TASK GOAL:
Up to the line containing "The image size is (677, 382).", nothing is kept; from that line through the end of the data below, output every line exactly.

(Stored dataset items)
• • • • •

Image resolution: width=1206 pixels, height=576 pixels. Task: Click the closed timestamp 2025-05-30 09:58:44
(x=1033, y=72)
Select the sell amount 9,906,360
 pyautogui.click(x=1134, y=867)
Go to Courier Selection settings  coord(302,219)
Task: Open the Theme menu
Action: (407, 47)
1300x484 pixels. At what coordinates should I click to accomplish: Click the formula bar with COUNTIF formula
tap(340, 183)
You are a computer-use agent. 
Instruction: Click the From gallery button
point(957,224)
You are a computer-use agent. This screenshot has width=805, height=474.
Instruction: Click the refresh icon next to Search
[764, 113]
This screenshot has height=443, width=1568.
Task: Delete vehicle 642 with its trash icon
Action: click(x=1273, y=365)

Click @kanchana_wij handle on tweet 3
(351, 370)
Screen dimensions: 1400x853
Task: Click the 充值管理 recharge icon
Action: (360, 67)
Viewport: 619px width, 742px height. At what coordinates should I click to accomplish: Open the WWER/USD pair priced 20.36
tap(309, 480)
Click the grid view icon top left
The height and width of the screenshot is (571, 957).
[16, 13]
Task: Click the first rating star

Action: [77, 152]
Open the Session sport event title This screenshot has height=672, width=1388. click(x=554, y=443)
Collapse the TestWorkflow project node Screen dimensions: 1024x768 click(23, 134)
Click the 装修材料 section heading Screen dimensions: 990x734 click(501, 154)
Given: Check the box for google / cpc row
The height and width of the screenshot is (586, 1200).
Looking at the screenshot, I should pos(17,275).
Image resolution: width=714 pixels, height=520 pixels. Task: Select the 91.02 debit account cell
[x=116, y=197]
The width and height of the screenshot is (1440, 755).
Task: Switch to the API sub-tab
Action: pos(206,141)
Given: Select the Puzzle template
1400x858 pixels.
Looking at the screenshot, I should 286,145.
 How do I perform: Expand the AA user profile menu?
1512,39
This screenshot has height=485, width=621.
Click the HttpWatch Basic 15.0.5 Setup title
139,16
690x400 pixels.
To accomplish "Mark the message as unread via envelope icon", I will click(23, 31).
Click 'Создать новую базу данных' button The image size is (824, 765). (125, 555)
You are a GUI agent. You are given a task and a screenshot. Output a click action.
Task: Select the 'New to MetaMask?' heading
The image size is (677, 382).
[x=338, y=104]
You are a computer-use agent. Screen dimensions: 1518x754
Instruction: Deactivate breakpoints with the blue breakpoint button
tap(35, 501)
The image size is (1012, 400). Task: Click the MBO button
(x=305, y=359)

• • • • •

TASK ANSWER:
The image size is (677, 382).
[x=338, y=104]
You are a computer-use agent. Screen dimensions: 1518x754
Instruction: Deactivate breakpoints with the blue breakpoint button
tap(35, 501)
The image size is (1012, 400). Task: Click the MBO button
(x=305, y=359)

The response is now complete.